**RECORDS SUPPLIED:**
:::

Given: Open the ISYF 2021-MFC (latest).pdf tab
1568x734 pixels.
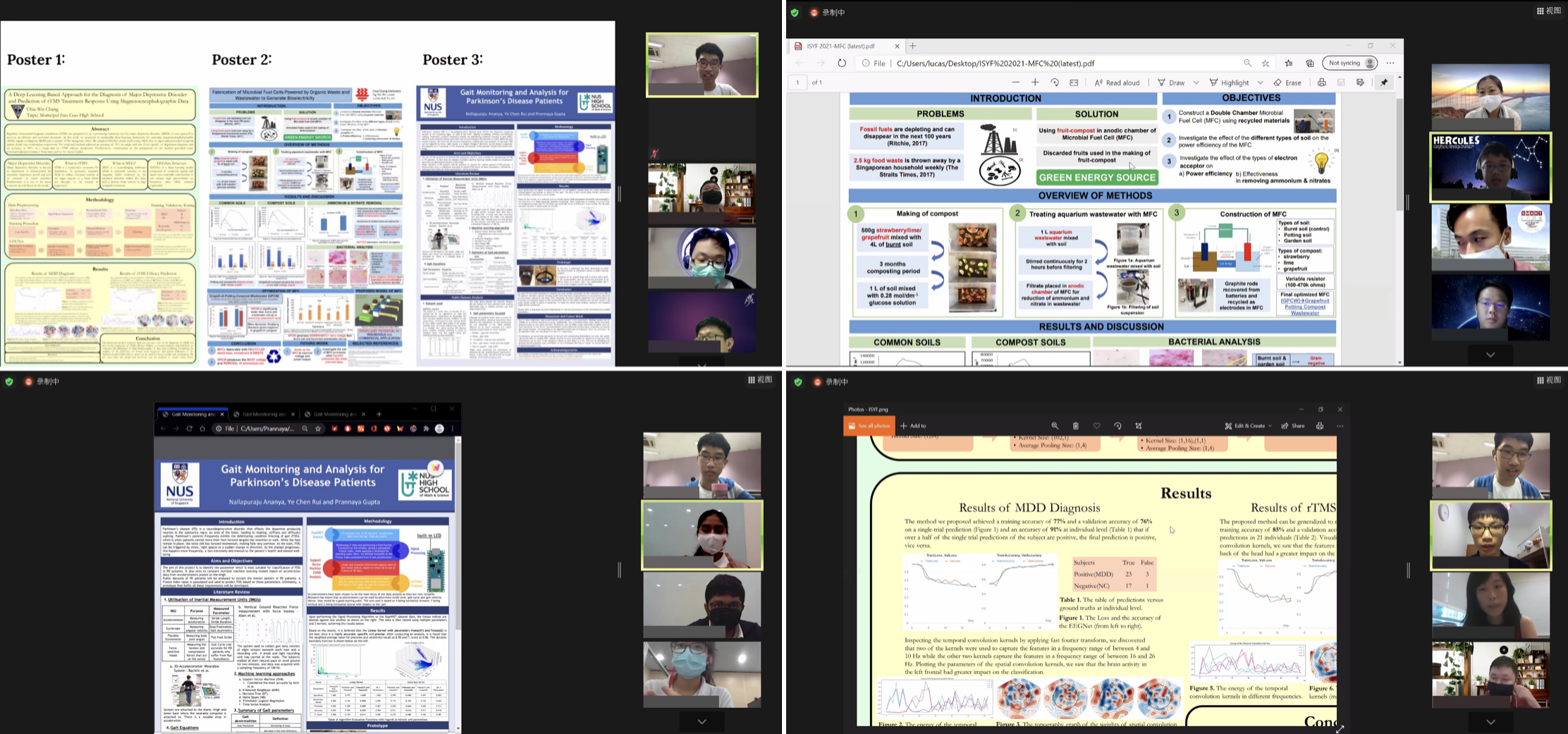Looking at the screenshot, I should point(843,46).
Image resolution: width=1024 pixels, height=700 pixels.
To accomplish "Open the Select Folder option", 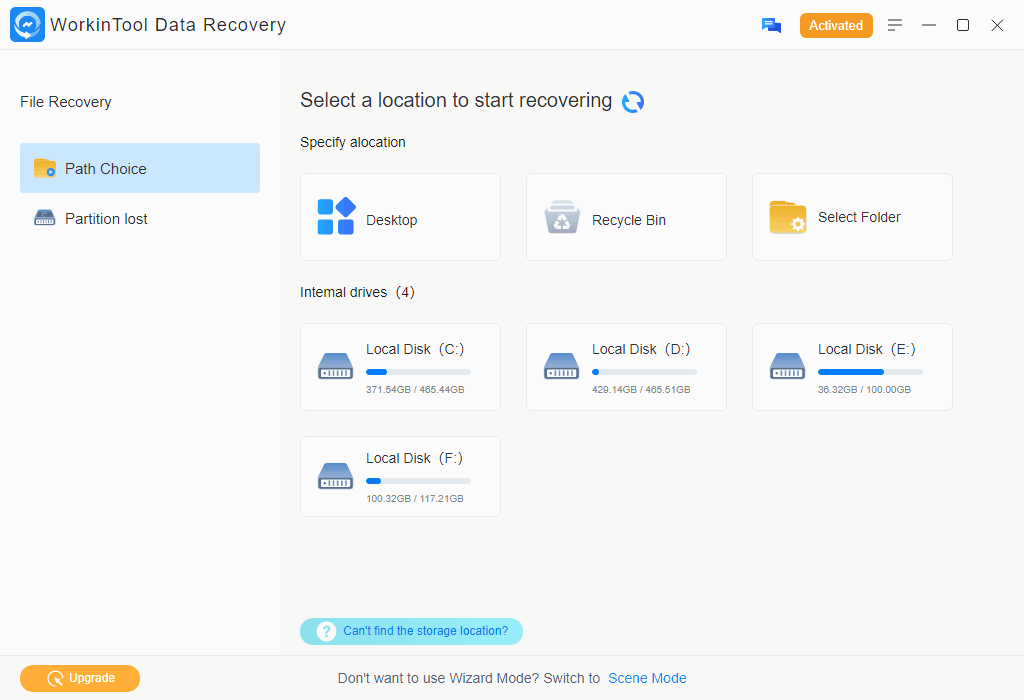I will click(x=852, y=217).
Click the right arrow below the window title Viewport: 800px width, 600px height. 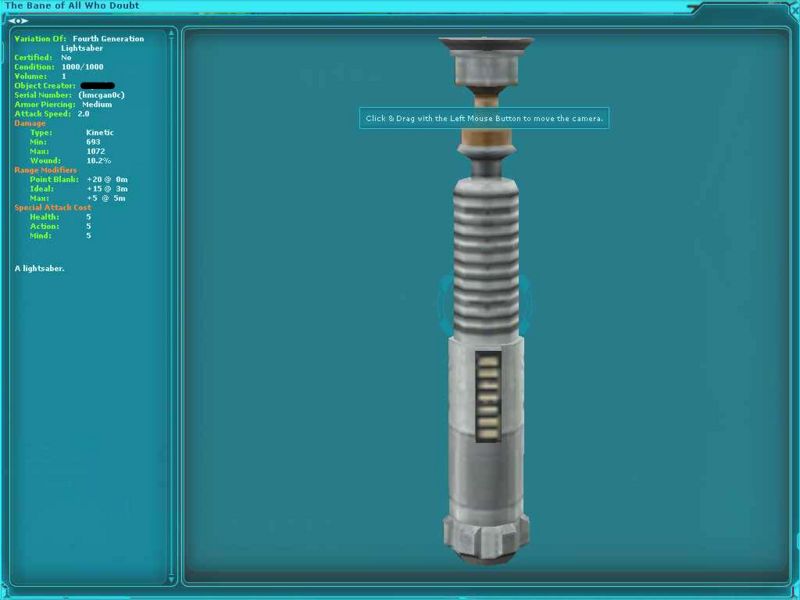(x=26, y=20)
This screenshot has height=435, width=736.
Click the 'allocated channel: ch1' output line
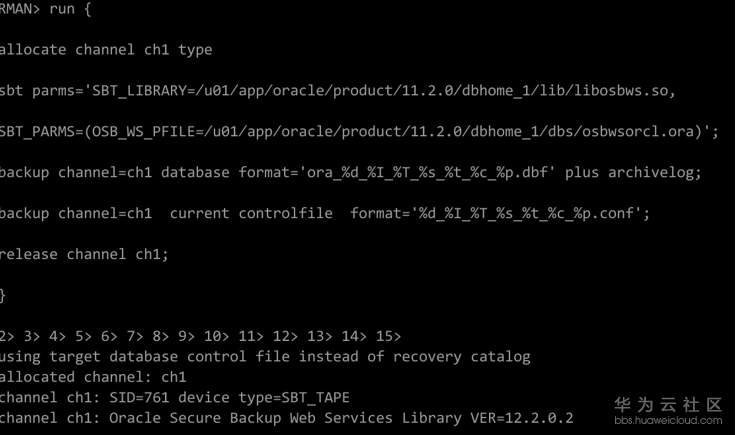click(92, 377)
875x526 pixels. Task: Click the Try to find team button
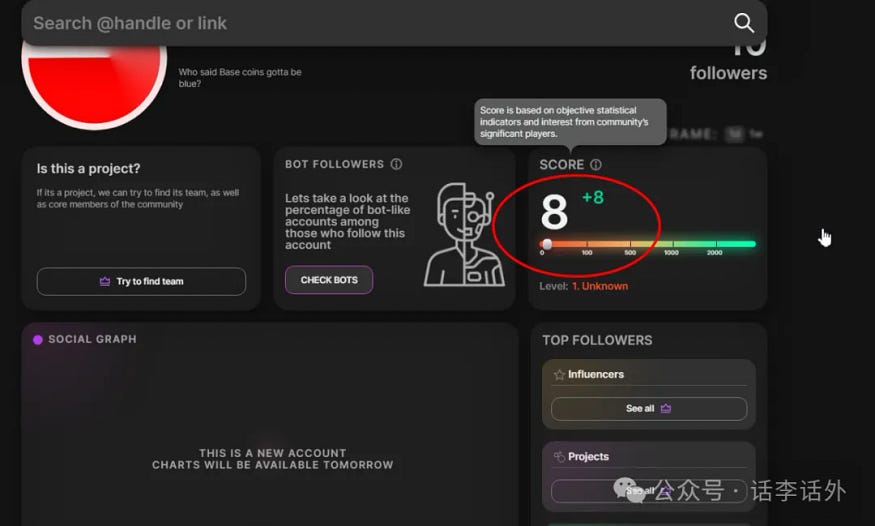tap(141, 281)
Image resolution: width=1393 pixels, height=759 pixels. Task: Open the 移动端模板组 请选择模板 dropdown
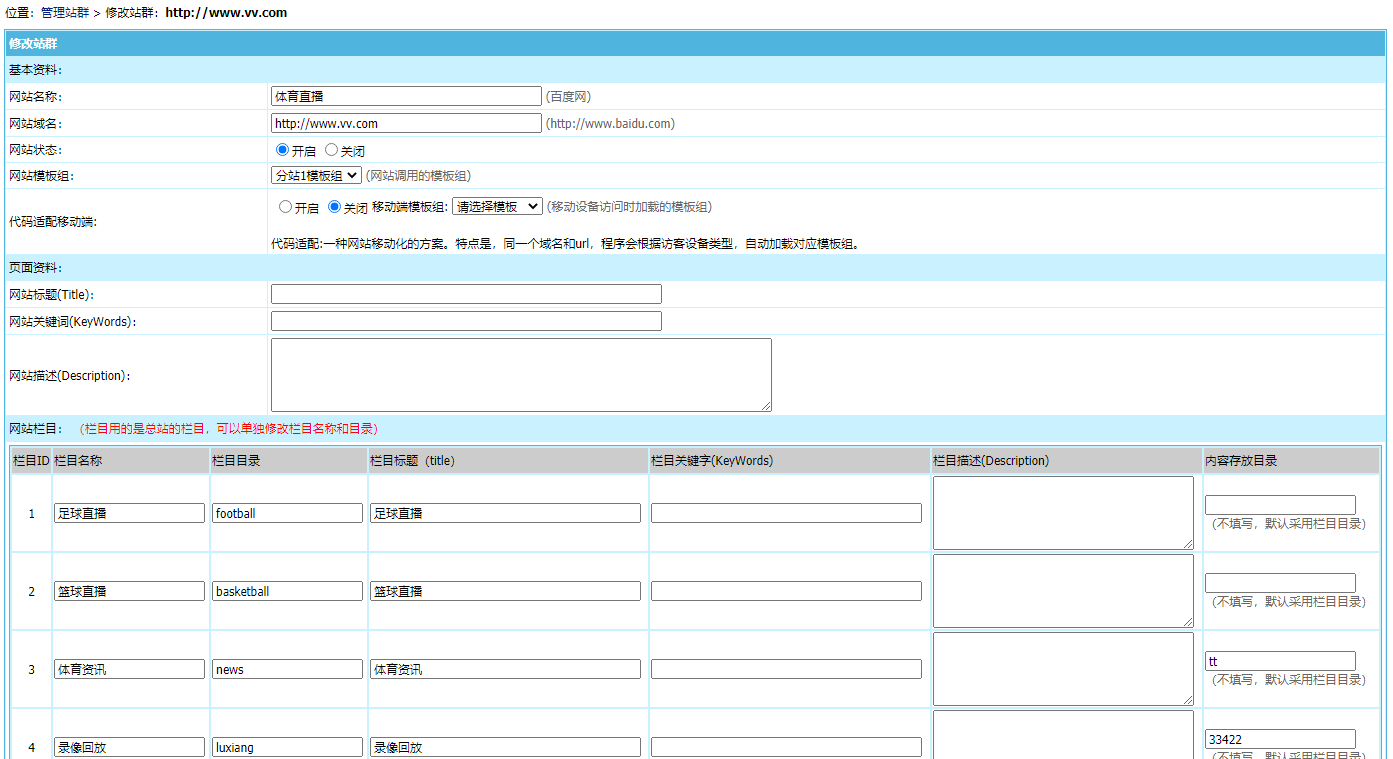tap(497, 206)
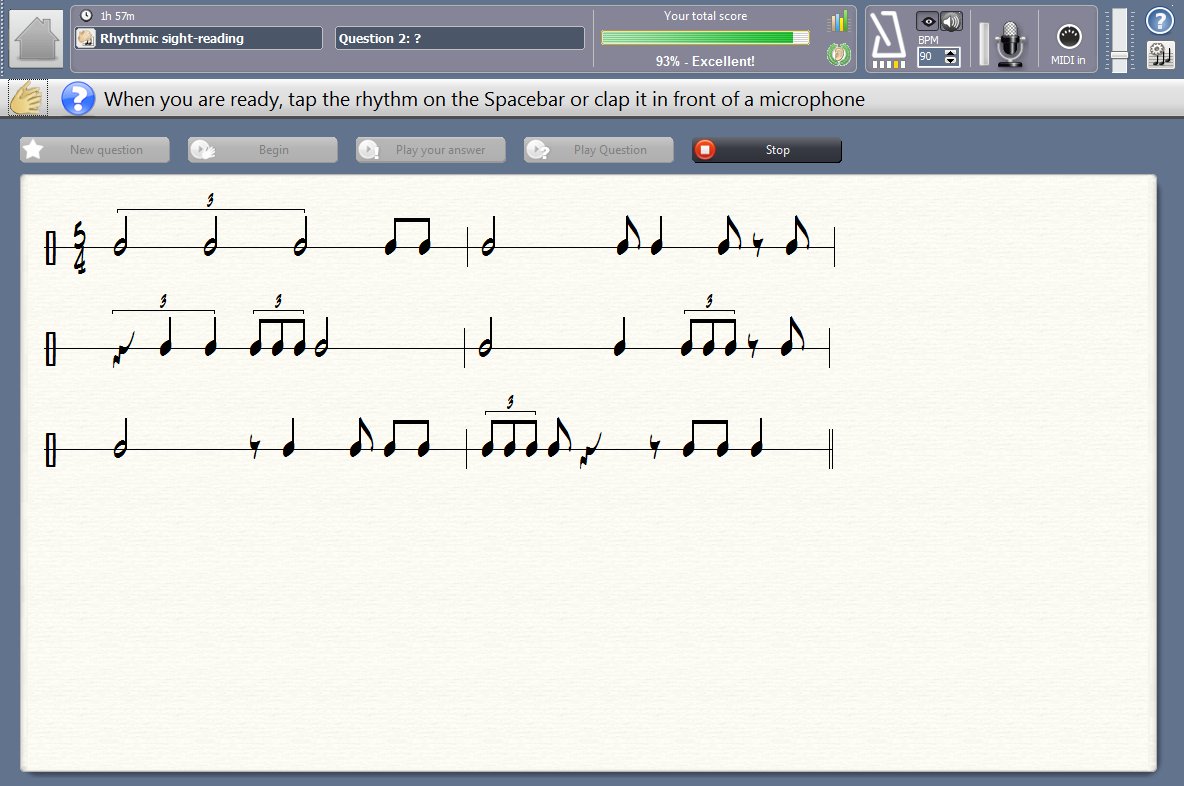
Task: Decrease BPM with the down arrow
Action: pos(951,62)
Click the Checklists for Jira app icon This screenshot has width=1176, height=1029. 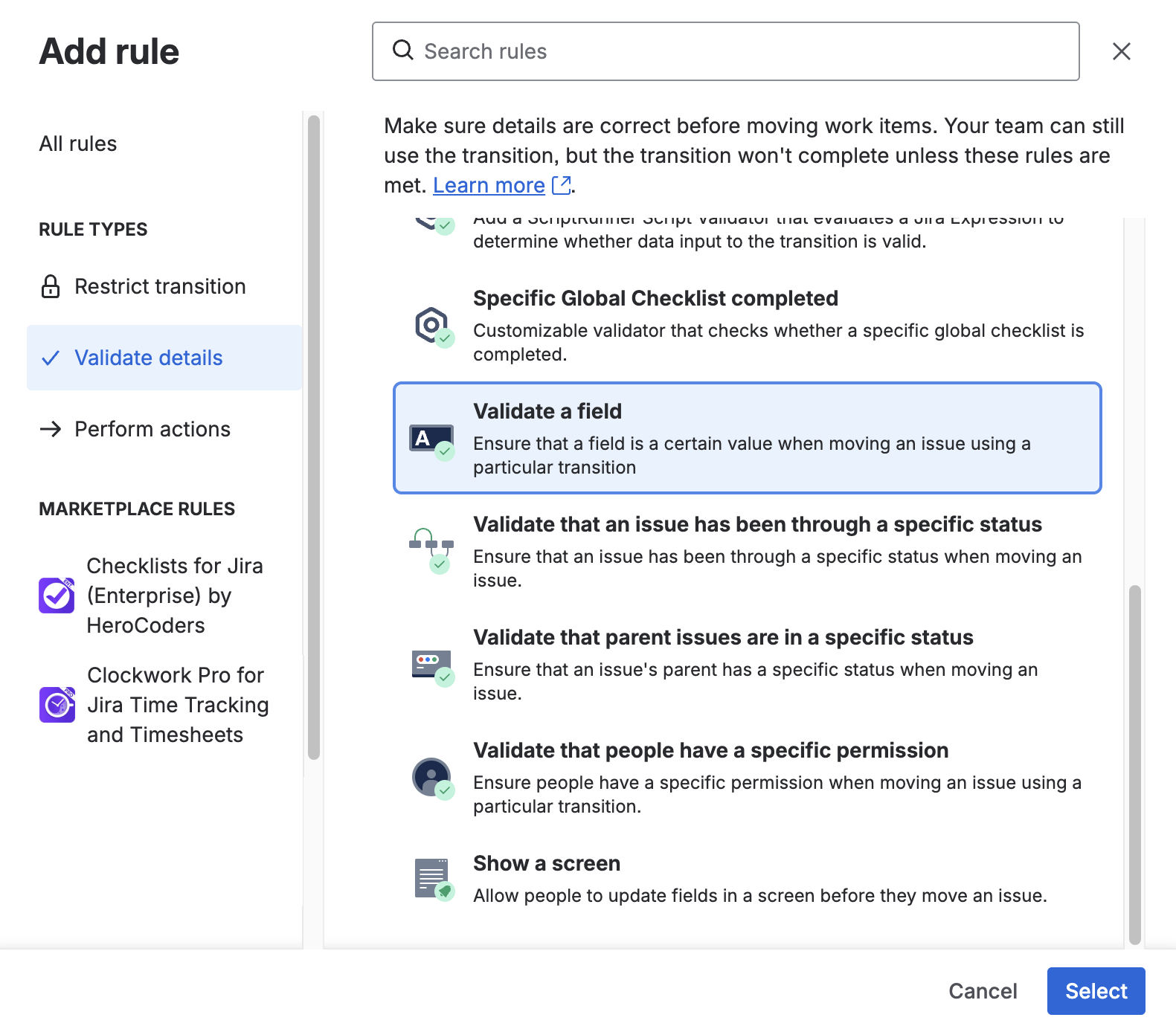(57, 596)
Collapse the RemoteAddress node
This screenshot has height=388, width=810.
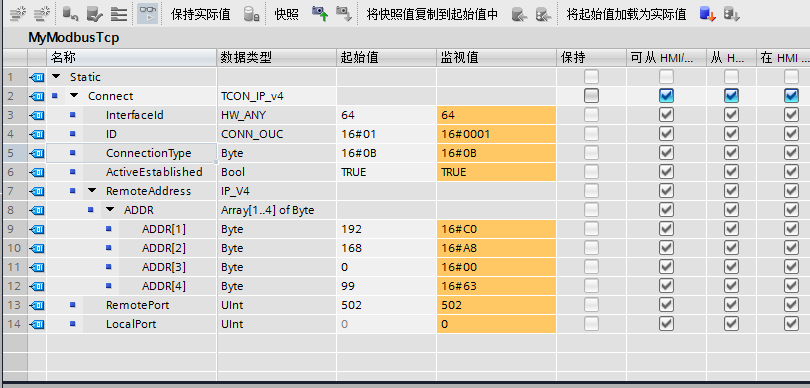pos(92,191)
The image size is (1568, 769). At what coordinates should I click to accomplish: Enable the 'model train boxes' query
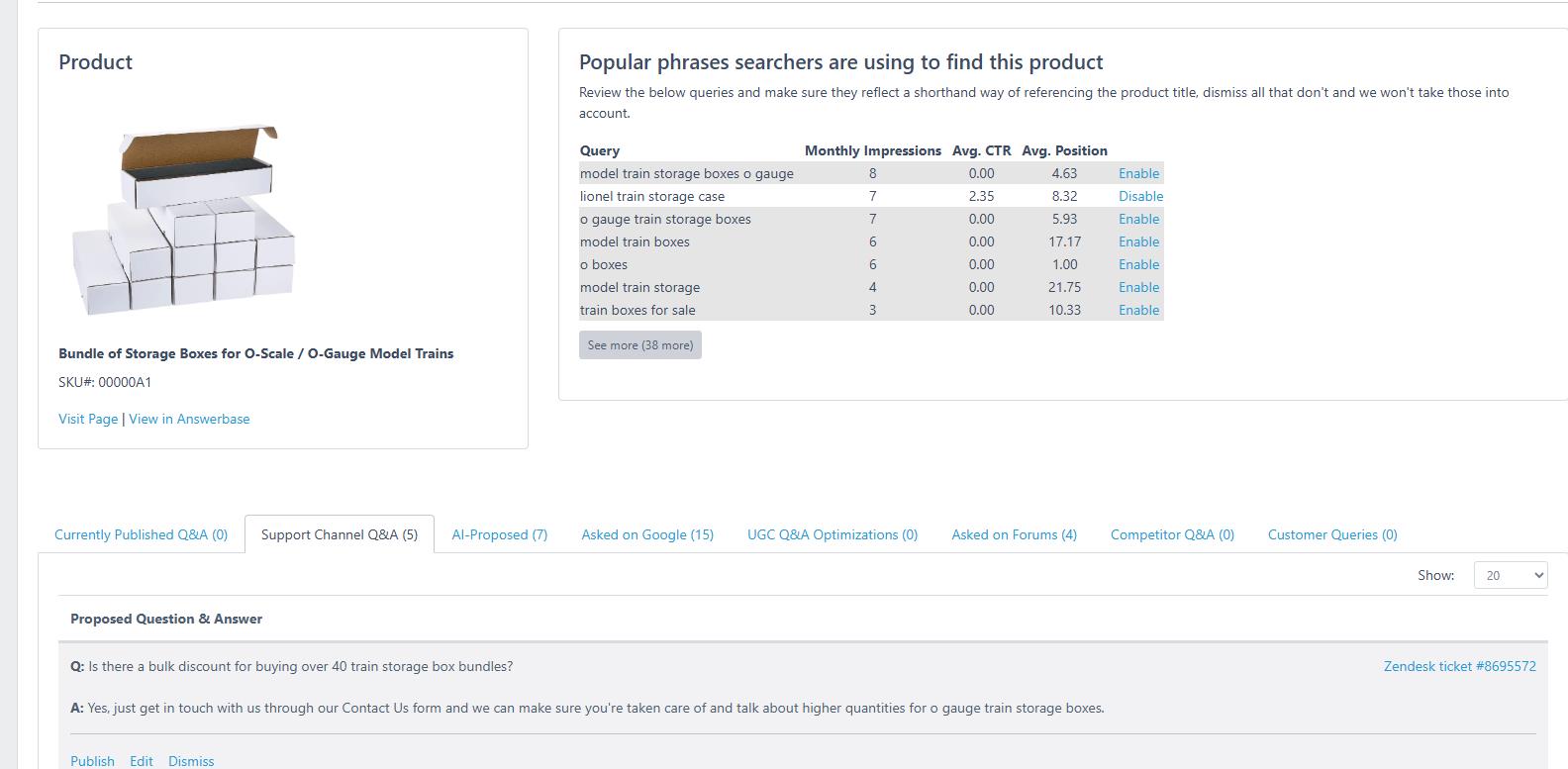tap(1138, 241)
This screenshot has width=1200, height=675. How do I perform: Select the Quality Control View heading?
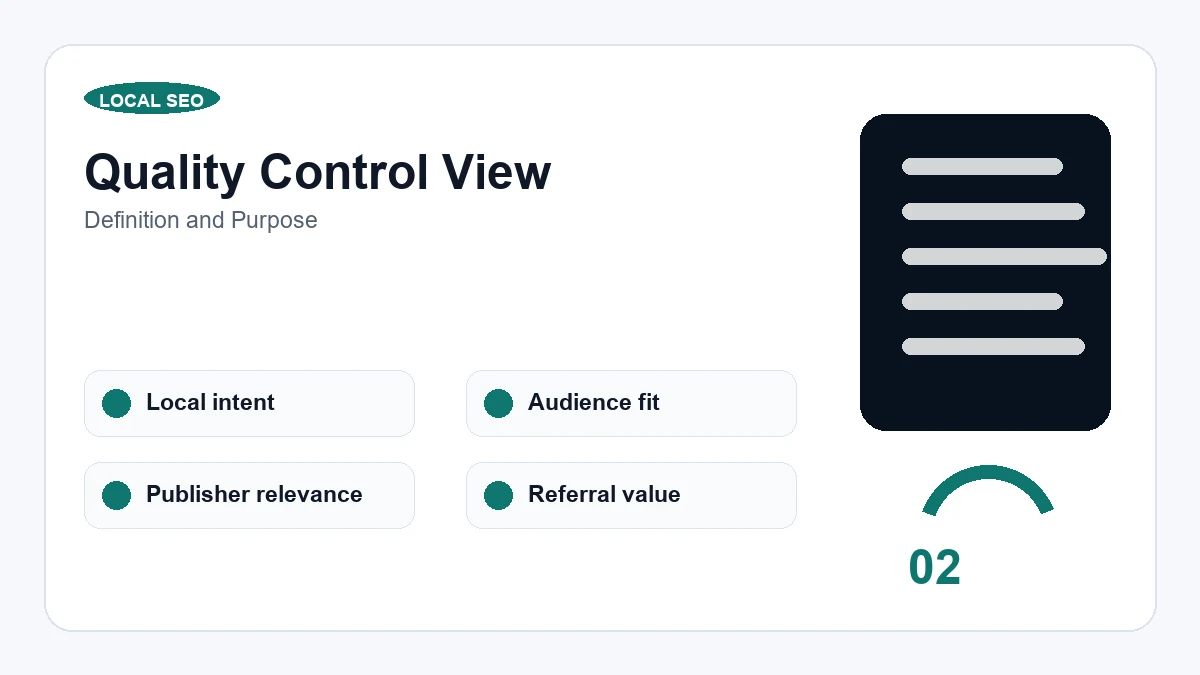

:::

**TASK OBJECTIVE:** Arrange the part of the entries that opens with the line containing "Collapse the RemoteAddress node" and runs through the end of the entries, both ends included, as a Markdown table with the columns "Row" and "Line", leaving out blank lines. Omit the pictures from the answer.

**TASK SOLUTION:**
| Row | Line |
|---|---|
| 1 | Collapse the RemoteAddress node |
| 2 | This screenshot has height=388, width=810. |
| 3 | pos(92,191) |
| 4 | The image size is (1568, 769). At what coordinates should I click to accomplish: Enable the 'model train boxes' query |
| 5 | tap(1138, 241) |
| 6 | This screenshot has width=1200, height=675. How do I perform: Select the Quality Control View heading? |